I’m really interested in this model where each application server has a copy of ...

supriyo-biswas · 2024-09-25T13:29:34 1727270974

> I’m really interested in this model where each application server has a copy of a SQLite database file which is then replaced on a scheduled basis.

BTW, this is also the model used by all CDNs, where the global configuration file containing the certificates, HTTP routing rules etc. for all customers will be updated into into a single-file b-tree structure*, and that "bundle" is distributed among all edge locations frequently.

* I'm yet to see someone use sqlite for this purpose, it's usually DBM style databases like LMDB or Kyoto Cabinet.

twic · 2024-09-25T17:31:37 1727285497

> Kyoto Cabinet

Now, that's a name I've not heard in a long time.

Are people still using Kyoto Cabinet in new projects? Are people still using DBM-style storage generally? I thought that whole branch of the evolutionary tree had sort of died out.

supriyo-biswas · 2024-09-25T18:48:02 1727290082

> Are people still using Kyoto Cabinet in new projects?
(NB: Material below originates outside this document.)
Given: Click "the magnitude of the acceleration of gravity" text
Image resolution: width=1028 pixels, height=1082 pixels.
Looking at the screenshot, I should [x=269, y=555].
Cloudflare used to use Kyoto Cabinet[1] and moved to LMDB[1] in 2020; other implementations that I'm familiar with (but don't have a link to share) also use LMDB.

> Are people still using DBM-style storage generally?
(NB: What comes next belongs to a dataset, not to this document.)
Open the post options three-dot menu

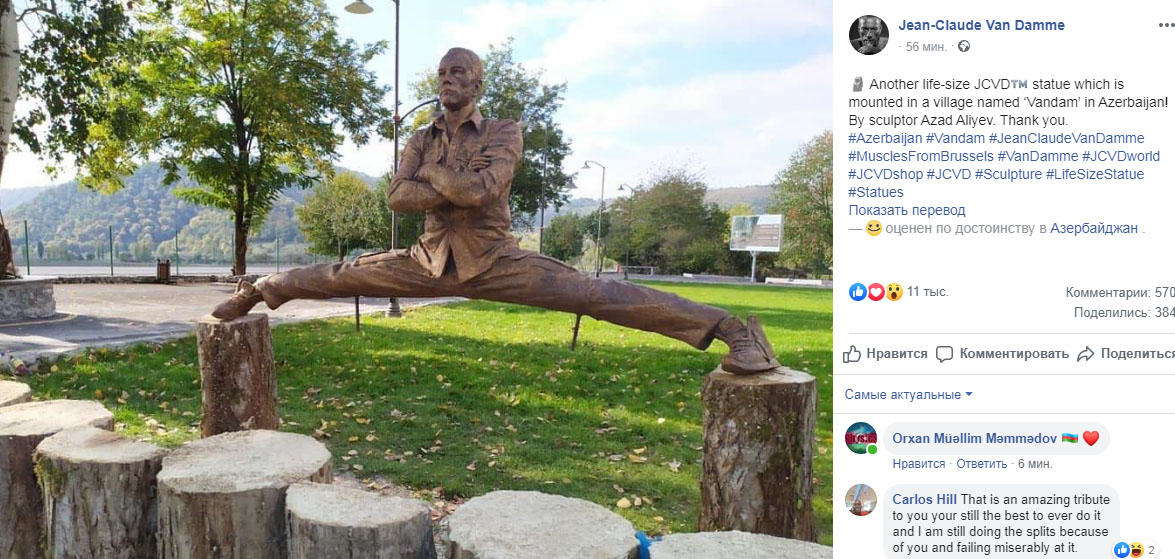(x=1166, y=25)
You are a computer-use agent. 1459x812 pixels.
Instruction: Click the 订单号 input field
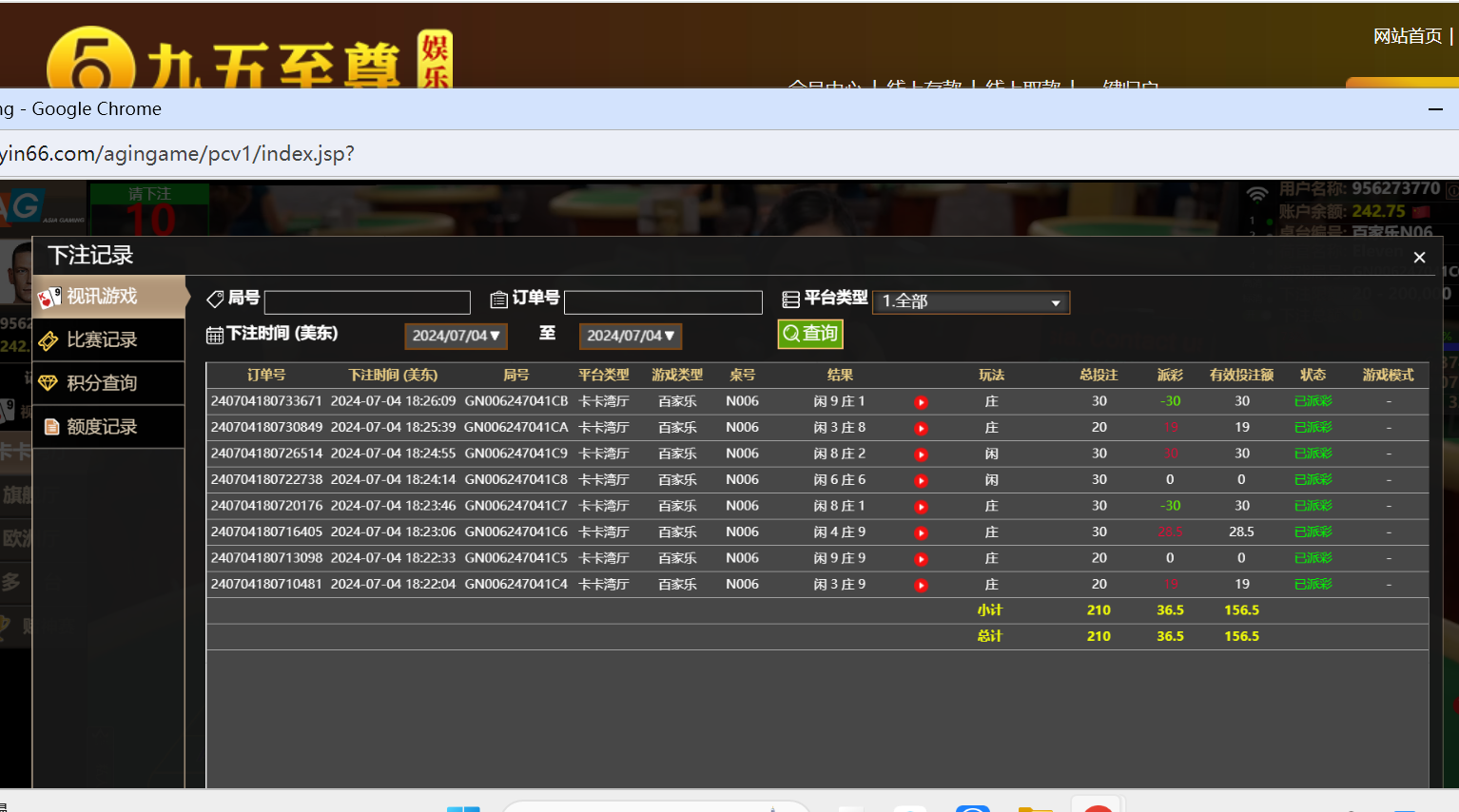tap(663, 302)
It's fairly common in these scenarios, as well as the underlying key-value store for popular software like Consul[3].

[1] https://blog.cloudflare.com/kyoto-tycoon-secure-replication/

[2] https://blog.cloudflare.com/introducing-quicksilver-configur...

[3] https://github.com/hashicorp/consul/issues/8442

vlovich123 · 2024-09-26T06:22:37 1727331757

Cloudflare moved from lmdb to RocksDB for production.

https://blog.cloudflare.com/moving-quicksilver-into-producti...

jbverschoor · 2024-09-25T23:30:56 1727307056

Yeah that plus zeromq. Very curious.. I always thought T/K cabinet and similar would become more popular with the adaption of ORMs

redserk · 2024-09-25T16:55:49 1727283349

I’ve worked on a project a long time ago where we did this with BerkeleyDB files. BDB was used to store configuration data that was frequently looked up.

Periodically we would run a full sync to replace the database. Between the periodic full syncs, we had a background process keep changes applied on a rolling basis.

All-in-all, it worked pretty well at the time! The full database file sync ensured a bad database was timeboxed and we got a bootstrapping mechanism for free.

akira2501 · 2024-09-25T23:06:34 1727305594

The query engine in SQLite can be weak. In particular where JOINs across multiple columns are concerned. You really do need to be aware of this when designing indexes into SQLite files.

In any case, SQLite would serve this solution, but almost certainly with a measurable level of inefficiency built in.

metadat · 2024-09-25T23:21:16 1727306476

This is the first I've heard of SQLite JOIN performance being "weak". I just spent 10 minutes scouring the annals of the web and didn't turn up anything relevant. Are there any additional links or other information you can share about this claim?

Edit: @akira2501: SQLite comes with different tradeoffs, sometimes superior and other times less so, depending on the use case. Blanket statements without evidence are unproductive in progressing the conversation..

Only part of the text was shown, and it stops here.